- Baek, Minkyung;
- DiMaio, Frank;
- Anishchenko, Ivan;
- Dauparas, Justas;
- Ovchinnikov, Sergey;
- Lee, Gyu Rie;
- Wang, Jue;
- Cong, Qian;
- Kinch, Lisa N;
- Schaeffer, R Dustin;
- Millán, Claudia;
- Park, Hahnbeom;
- Adams, Carson;
- Glassman, Caleb R;
- DeGiovanni, Andy;
- Pereira, Jose H;
- Rodrigues, Andria V;
- van Dijk, Alberdina A;
- Ebrecht, Ana C;
- Opperman, Diederik J;
- Sagmeister, Theo;
- Buhlheller, Christoph;
- Pavkov-Keller, Tea;
- Rathinaswamy, Manoj K;
- Dalwadi, Udit;
- Yip, Calvin K;
- Burke, John E;
- Garcia, K Christopher;
- Grishin, Nick V;
- Adams, Paul D;
- Read, Randy J;
- Baker, David
DeepMind presented notably accurate predictions at the recent 14th Critical Assessment of Structure Prediction (CASP14) conference.

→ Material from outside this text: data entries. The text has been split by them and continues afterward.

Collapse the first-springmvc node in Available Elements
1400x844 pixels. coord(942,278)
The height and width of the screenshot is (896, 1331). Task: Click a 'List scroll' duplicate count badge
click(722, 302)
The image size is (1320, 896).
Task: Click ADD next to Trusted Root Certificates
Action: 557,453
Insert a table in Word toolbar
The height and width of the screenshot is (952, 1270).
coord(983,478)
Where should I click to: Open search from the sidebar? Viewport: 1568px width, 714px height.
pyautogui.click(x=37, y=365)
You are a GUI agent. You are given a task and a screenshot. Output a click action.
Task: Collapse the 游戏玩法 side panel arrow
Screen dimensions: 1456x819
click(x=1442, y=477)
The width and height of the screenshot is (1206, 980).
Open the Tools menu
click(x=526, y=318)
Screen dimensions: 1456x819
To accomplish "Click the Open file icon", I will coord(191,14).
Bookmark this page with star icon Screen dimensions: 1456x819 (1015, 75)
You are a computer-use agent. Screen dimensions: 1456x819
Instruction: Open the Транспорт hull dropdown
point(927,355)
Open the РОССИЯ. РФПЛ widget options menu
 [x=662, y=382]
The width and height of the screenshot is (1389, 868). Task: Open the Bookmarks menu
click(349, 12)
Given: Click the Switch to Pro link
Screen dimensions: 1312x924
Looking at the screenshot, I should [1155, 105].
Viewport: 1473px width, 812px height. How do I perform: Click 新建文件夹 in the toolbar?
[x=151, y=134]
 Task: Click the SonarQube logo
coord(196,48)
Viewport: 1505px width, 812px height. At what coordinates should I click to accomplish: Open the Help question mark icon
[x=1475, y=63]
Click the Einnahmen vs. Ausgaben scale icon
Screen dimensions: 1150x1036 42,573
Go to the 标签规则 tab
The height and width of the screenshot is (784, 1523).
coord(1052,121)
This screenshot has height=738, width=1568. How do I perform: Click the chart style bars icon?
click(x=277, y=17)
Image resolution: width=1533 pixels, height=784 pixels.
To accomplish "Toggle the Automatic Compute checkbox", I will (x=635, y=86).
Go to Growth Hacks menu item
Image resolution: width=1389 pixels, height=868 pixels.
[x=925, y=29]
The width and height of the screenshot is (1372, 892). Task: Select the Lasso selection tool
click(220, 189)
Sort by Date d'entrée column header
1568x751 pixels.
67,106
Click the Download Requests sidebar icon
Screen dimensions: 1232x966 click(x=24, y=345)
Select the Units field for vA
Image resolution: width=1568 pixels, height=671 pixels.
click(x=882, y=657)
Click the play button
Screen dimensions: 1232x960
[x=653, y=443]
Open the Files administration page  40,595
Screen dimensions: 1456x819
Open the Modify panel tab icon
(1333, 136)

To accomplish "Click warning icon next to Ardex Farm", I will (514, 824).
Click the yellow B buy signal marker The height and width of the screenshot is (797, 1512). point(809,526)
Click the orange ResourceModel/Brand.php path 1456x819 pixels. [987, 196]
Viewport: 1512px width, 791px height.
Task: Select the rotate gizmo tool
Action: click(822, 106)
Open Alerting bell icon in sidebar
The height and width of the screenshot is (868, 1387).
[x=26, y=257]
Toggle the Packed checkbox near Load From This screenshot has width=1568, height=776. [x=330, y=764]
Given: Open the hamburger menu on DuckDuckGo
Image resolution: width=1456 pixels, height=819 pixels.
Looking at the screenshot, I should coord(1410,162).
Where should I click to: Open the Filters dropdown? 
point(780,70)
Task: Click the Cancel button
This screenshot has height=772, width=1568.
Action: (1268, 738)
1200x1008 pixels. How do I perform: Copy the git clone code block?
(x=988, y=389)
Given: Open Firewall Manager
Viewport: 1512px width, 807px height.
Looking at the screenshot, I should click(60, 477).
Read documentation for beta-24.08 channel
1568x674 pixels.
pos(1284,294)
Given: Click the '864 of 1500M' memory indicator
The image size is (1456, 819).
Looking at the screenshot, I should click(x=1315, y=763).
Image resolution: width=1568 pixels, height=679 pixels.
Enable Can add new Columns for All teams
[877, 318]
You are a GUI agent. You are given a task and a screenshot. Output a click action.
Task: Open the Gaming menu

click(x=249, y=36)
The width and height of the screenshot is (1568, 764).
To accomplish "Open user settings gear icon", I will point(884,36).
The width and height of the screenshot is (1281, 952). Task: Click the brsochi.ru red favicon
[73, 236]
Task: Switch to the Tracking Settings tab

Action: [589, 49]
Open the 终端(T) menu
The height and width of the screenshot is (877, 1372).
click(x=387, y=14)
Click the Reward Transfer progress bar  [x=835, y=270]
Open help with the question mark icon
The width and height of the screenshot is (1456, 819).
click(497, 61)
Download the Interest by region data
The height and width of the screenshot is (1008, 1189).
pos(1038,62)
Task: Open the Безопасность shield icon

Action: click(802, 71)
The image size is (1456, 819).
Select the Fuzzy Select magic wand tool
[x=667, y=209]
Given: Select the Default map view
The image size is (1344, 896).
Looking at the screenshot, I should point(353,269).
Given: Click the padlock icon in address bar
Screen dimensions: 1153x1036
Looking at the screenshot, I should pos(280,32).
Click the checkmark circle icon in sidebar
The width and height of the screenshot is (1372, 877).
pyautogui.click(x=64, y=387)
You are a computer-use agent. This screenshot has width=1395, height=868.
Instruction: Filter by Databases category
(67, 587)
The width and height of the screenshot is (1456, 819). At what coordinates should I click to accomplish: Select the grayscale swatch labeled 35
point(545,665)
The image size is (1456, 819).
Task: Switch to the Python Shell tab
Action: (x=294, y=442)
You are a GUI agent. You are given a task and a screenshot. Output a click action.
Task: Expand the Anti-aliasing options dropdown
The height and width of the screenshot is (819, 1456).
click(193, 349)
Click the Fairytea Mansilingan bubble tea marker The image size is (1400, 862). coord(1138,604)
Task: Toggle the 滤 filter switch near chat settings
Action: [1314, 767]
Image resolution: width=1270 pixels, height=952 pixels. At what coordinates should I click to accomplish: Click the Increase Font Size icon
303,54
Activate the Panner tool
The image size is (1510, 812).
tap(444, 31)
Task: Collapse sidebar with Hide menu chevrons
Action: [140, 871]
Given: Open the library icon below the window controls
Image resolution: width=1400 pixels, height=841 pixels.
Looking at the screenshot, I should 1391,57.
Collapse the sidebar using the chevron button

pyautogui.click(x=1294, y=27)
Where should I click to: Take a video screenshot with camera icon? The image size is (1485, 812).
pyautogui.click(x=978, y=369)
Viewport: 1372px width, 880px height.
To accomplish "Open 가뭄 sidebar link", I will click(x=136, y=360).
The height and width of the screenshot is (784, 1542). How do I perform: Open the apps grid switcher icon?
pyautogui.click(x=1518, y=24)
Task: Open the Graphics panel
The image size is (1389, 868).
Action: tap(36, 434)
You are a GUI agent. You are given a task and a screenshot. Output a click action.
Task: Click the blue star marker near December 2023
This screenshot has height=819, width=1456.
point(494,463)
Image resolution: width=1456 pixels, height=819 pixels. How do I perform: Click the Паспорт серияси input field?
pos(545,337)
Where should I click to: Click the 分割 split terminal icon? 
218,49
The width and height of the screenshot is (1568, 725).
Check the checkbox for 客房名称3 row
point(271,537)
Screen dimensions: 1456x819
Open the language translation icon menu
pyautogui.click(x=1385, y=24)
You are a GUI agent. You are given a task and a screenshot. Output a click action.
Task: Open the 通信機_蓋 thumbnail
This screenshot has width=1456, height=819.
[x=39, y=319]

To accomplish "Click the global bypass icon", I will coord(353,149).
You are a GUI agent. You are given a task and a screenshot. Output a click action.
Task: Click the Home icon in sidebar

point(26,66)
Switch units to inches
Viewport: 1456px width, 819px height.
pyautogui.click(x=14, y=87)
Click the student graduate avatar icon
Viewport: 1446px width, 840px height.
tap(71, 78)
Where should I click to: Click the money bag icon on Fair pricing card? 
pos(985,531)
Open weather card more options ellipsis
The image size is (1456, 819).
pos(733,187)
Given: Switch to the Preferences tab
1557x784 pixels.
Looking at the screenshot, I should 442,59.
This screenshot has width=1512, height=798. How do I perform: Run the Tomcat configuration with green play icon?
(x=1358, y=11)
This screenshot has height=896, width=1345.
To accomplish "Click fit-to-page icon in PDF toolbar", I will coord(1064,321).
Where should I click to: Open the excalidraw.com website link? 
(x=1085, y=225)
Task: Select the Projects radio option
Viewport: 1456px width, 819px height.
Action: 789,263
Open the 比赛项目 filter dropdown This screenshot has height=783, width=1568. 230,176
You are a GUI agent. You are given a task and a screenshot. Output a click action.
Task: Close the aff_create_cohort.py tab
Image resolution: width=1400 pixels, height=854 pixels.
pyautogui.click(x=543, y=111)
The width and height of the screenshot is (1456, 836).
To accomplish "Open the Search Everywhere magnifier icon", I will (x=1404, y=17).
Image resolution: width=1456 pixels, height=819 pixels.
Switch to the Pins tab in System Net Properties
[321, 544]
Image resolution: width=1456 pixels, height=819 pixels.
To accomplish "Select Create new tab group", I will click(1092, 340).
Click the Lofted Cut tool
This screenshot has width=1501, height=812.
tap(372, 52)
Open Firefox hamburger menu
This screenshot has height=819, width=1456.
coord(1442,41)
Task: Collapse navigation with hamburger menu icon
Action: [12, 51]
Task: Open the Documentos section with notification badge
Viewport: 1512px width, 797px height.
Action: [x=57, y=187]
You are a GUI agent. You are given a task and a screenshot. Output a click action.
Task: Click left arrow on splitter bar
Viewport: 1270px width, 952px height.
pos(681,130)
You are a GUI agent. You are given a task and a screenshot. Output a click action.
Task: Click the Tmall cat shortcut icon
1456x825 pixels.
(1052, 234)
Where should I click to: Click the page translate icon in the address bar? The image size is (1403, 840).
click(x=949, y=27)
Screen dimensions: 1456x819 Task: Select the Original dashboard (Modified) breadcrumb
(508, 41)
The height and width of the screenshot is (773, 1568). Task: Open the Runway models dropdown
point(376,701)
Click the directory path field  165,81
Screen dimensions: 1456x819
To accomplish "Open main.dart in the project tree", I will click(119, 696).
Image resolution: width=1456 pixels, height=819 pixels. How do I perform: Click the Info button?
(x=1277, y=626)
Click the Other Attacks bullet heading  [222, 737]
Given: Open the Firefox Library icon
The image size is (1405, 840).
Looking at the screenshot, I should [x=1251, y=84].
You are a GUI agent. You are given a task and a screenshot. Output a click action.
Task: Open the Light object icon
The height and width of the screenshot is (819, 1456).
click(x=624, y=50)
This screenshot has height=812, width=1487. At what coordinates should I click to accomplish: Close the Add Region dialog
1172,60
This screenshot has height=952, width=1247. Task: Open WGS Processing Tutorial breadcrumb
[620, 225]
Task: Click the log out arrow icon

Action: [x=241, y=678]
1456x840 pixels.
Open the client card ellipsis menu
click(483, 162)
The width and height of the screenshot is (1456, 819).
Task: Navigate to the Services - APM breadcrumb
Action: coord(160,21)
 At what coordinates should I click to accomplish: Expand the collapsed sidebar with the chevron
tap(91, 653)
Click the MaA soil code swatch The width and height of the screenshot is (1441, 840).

We explored network architectures that incorporate related ideas and obtained the best performance with a three-track network in which information at the one-dimensional (1D) sequence level, the 2D distance map level, and the 3D coordinate level is successively transformed and integrated. The three-track network produces structure predictions with accuracies approaching those of DeepMind in CASP14, enables the rapid solution of challenging x-ray crystallography and cryo-electron microscopy structure modeling problems, and provides insights into the functions of proteins of currently unknown structure. The network also enables rapid generation of accurate protein-protein complex models from sequence information alone, short-circuiting traditional approaches that require modeling of individual subunits followed by docking. We make the method available to the scientific community to speed biological research.